Finally, we repeated simulations including one additional covariate recorded without error in the database (corresponding to a simple case of the methods described in Section 2.4). Z was randomly generated from a normal distribution with mean 0, variance 1, and correlation with X of 0.3. The coefficient β_z was set at 1. All other parameters were fixed at their values described above for generating simulated datasets with errors in both X and Y. Simulation results are given in the Supplementary Material. In summary, the performance of estimators of β_x were similar to that shown in Table 2. In general, the bias and coverage of naive estimates of β_z worsened for larger values of p and σ_u, although bias and coverage of naive estimates were not as poor for β_z as for β_x. For σ_u = 50, it generally took audit sizes of 50–100 for corrected estimates of β_z to have lower mean squared errors than naive estimates. For σ_u = 20, the mean squared errors of naive estimates of β_z were quite similar to those of corrected estimates at all audit sizes considered.

4. Practical Considerations

The primary purpose of an audit is to examine and confirm the accuracy of data. To this end, an audit is often performed by an independent group, and the rate of errors, p, and the distribution of the magnitude of the errors, U, are of primary interest. The sample size of an initial audit should therefore depend on the desired precision for estimating the error rate.

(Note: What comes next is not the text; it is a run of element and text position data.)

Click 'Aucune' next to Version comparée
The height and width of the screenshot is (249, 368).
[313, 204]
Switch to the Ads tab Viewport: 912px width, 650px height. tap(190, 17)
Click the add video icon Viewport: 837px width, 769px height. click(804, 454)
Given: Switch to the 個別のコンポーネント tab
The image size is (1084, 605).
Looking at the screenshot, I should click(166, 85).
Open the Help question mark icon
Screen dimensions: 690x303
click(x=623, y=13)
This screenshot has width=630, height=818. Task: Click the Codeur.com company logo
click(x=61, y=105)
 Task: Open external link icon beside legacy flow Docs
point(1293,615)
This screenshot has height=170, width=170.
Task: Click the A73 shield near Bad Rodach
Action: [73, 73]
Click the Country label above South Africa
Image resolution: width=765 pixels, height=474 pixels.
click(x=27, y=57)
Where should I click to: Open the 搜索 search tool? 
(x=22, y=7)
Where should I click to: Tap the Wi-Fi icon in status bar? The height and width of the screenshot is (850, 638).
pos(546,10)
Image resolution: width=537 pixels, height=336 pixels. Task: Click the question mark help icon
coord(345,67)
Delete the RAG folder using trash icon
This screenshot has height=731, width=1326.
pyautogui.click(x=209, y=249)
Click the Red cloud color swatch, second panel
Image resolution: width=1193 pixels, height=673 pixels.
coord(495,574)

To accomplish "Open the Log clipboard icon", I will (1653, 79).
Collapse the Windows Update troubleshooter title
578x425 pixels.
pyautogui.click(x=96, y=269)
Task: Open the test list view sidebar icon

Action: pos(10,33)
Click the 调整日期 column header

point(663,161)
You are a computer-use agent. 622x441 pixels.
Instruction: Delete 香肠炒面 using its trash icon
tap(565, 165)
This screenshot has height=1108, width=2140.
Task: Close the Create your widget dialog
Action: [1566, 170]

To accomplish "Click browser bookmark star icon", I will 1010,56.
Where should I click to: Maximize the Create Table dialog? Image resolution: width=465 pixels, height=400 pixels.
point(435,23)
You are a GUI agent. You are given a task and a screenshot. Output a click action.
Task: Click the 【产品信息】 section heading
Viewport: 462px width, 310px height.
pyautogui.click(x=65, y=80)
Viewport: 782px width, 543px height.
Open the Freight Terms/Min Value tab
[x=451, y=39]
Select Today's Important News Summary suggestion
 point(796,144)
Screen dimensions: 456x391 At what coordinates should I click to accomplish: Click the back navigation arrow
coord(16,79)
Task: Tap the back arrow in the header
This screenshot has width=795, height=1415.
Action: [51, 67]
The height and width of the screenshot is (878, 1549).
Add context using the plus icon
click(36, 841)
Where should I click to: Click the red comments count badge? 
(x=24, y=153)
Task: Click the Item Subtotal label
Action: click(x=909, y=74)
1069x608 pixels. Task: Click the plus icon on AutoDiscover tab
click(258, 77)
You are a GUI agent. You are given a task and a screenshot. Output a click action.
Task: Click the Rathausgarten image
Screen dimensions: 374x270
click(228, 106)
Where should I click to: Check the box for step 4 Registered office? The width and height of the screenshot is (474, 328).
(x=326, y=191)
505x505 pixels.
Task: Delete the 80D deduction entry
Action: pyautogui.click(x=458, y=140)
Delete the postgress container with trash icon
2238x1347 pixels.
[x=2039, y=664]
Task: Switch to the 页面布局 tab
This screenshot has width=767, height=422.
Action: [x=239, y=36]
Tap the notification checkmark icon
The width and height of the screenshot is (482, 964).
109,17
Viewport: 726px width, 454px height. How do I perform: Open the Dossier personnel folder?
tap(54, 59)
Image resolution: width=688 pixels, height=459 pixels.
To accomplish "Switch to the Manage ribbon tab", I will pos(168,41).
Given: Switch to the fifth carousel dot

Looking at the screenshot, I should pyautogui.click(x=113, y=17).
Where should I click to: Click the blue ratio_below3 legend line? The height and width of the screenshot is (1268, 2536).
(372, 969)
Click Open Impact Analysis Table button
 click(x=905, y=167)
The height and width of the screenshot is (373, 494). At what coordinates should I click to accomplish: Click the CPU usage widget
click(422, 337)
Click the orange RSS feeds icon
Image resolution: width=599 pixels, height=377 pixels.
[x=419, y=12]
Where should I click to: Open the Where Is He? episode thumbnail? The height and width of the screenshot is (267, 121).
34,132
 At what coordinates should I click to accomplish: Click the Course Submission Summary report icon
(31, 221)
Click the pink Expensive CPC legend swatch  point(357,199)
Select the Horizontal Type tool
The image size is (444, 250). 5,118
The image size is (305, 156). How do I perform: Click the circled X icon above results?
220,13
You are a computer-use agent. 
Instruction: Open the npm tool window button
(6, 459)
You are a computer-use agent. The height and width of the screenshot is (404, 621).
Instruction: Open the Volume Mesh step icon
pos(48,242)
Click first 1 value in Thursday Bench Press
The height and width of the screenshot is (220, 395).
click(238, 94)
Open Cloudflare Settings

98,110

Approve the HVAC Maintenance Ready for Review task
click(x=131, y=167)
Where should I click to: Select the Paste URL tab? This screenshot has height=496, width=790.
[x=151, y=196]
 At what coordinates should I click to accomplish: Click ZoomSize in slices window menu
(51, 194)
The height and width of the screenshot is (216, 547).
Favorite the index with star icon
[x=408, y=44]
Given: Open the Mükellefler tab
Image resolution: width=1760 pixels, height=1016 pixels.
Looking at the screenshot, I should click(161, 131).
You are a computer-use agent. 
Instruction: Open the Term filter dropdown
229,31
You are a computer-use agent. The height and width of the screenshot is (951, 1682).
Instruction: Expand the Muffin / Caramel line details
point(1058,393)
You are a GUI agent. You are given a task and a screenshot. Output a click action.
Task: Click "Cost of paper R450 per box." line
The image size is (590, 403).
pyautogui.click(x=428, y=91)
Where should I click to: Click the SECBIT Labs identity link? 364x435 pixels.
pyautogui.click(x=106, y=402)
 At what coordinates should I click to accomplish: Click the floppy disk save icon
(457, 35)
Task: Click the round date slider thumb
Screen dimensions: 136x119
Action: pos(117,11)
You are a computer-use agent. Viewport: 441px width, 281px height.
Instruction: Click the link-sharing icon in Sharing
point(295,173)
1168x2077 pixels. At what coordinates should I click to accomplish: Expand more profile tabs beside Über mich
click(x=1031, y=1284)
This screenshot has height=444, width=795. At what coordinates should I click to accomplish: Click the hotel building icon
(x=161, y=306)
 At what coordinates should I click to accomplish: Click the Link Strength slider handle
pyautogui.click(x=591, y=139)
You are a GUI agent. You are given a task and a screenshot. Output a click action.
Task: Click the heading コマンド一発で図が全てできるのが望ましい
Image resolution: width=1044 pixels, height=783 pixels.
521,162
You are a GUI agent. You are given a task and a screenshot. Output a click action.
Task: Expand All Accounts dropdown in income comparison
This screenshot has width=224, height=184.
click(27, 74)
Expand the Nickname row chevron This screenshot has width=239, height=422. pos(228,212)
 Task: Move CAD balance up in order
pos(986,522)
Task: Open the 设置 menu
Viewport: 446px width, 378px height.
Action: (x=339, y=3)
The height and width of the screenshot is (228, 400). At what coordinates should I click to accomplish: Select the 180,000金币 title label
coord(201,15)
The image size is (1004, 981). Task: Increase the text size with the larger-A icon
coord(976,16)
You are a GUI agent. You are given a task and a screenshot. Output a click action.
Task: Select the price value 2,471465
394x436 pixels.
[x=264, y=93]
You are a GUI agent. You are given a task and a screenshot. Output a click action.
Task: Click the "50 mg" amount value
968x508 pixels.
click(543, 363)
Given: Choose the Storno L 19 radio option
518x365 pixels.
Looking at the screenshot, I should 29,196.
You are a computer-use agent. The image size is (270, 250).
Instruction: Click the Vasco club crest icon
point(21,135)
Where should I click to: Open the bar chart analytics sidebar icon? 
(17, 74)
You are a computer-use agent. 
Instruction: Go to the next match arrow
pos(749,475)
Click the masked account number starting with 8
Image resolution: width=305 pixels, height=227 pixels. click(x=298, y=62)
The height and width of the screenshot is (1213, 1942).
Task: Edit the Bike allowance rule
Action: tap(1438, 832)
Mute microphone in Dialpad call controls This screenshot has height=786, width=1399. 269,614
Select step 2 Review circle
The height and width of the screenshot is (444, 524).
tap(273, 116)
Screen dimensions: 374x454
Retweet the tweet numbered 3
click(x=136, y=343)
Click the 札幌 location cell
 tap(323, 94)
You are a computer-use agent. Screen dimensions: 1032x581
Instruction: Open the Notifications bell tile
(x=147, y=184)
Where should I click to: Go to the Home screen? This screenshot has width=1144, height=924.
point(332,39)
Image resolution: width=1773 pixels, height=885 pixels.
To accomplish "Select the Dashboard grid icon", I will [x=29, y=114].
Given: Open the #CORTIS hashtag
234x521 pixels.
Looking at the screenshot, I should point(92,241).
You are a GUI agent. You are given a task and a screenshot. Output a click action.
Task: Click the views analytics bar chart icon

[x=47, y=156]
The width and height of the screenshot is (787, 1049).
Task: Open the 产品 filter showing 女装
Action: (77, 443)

Audit sizes have been discussed elsewhere and are based on standard formulas (e.g., Arens (2008), page 593).

The audit sample size needed to accurately correct estimates of association may need to be larger, or smaller, than the size of the initial audit. Therefore, depending on results of the first audit, a second audit may be desirable. The purpose of this second audit would be to refine estimates of p, $σ_{u}^{2}$ , and ρ_u,u^* to reduce standard errors of corrected estimates. Therefore, sample sizes of these second audits can be based on the desired precision or mean squared error for a regression of Y on X, and preliminary data from the first audit. We were unable to derive a simple formula to estimate the audit size needed to obtain a given level of precision. We therefore recommend computing sample sizes for the second audit through simulation. A second audit may not be necessary in sites less prone to errors based on data from the first audit.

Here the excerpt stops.